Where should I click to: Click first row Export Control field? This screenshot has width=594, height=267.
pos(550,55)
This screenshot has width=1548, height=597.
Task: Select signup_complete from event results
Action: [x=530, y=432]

■ TASK OBJECTIVE ■
Line for line, the material above should be repeated exactly.

■ COMPLETED EXERCISE ■
Where should I click to: Click first row Export Control field? This screenshot has width=594, height=267.
pos(550,55)
This screenshot has width=1548, height=597.
Task: Select signup_complete from event results
Action: [x=530, y=432]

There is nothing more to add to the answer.